EXERCISE PROMPT ▸ Restate all entries exactly. Skip the images.

RECORDS PROVIDED ▸
═══

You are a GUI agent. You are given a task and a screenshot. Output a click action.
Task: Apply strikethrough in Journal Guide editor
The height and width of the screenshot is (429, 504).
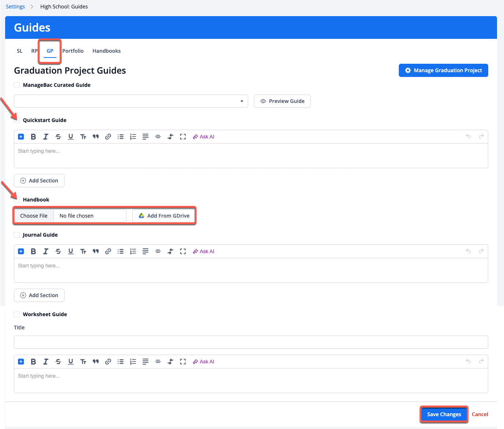(x=58, y=251)
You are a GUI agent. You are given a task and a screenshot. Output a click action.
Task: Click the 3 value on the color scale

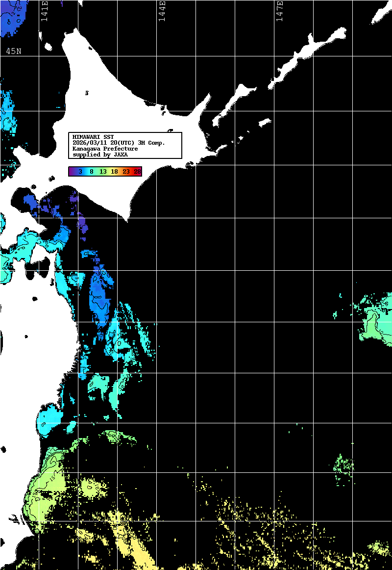pos(80,172)
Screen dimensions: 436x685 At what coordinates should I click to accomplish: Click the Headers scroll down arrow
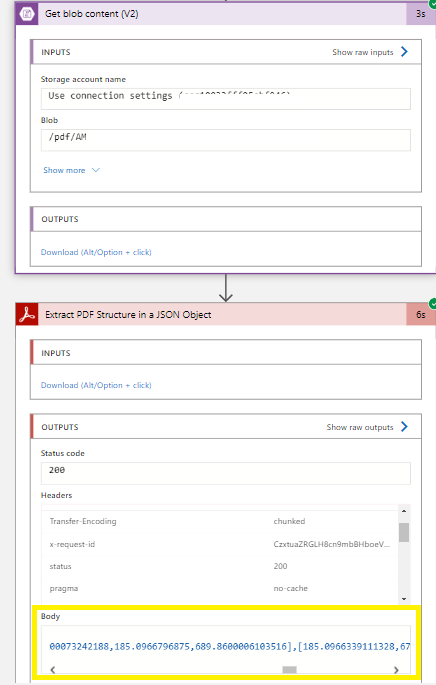404,599
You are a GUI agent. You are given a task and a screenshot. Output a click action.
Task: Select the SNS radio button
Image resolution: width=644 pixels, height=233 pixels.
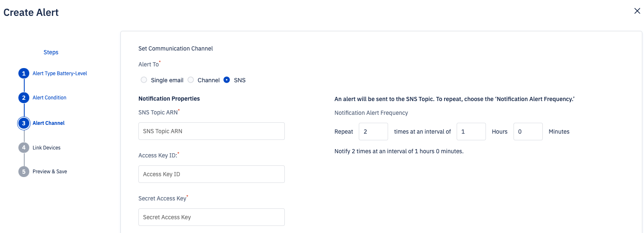227,80
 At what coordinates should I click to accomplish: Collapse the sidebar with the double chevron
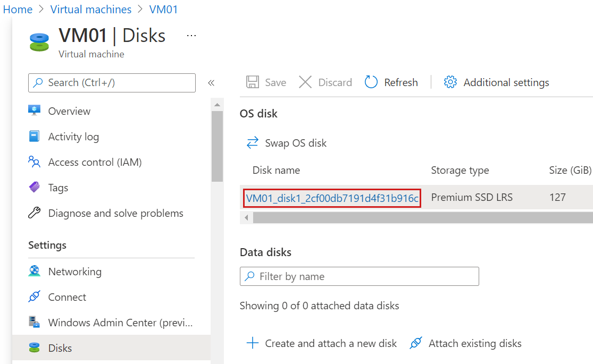coord(211,82)
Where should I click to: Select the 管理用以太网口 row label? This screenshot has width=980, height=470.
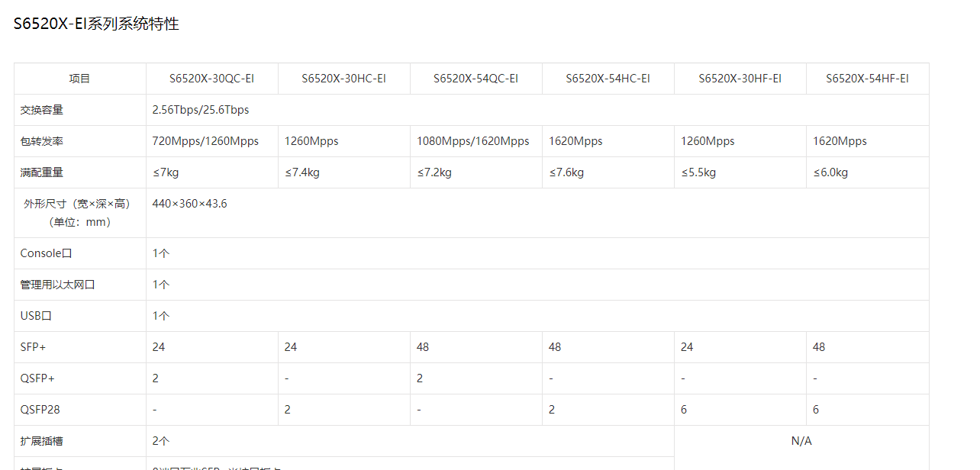tap(58, 285)
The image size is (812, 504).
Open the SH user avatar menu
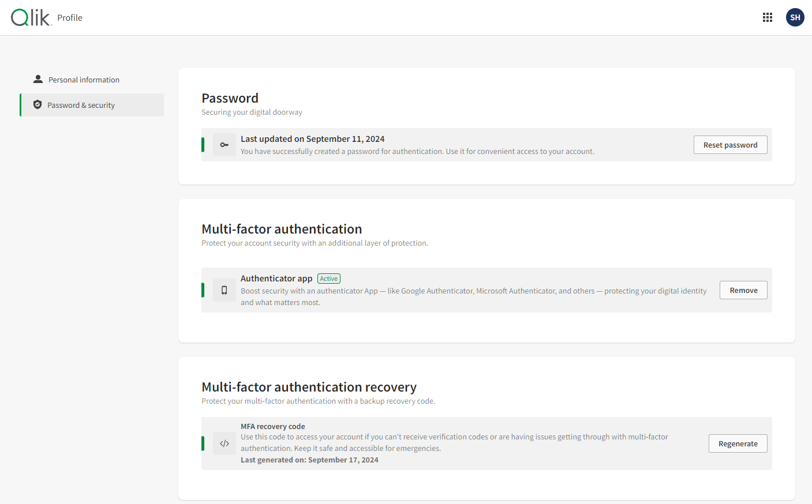(x=795, y=17)
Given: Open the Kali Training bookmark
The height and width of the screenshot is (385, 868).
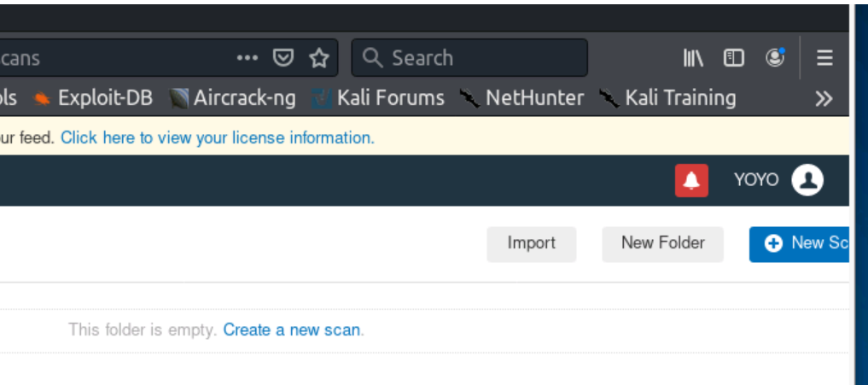Looking at the screenshot, I should click(668, 98).
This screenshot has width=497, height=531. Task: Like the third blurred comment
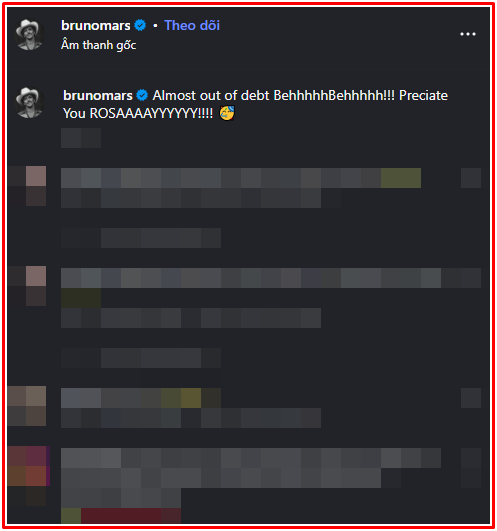tap(471, 398)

═══

RESPONSE AREA ▸
You are a GUI agent. You are given a task and a screenshot. Output a click action.
Task: Apply strikethrough in Journal Guide editor
The height and width of the screenshot is (429, 504).
(x=58, y=251)
You are a GUI agent. You are given a task and a screenshot. Output a click action.
Task: Click the 3 value on the color scale

pos(80,172)
Screen dimensions: 436x685 At what coordinates should I click to accomplish: Click the Headers scroll down arrow
404,599
You are a GUI agent. You are given a task and a screenshot. Output a click action.
Task: Select the SNS radio button
Image resolution: width=644 pixels, height=233 pixels.
227,80
 At what coordinates should I click to accomplish: Collapse the sidebar with the double chevron
coord(211,82)
Where should I click to: Select the 管理用以太网口 row label? This screenshot has width=980, height=470.
tap(58, 285)
The image size is (812, 504).
Open the SH user avatar menu
(x=795, y=17)
Given: Open the Kali Training bookmark
The height and width of the screenshot is (385, 868).
Looking at the screenshot, I should click(668, 98).
This screenshot has width=497, height=531. Task: Like the third blurred comment
tap(471, 398)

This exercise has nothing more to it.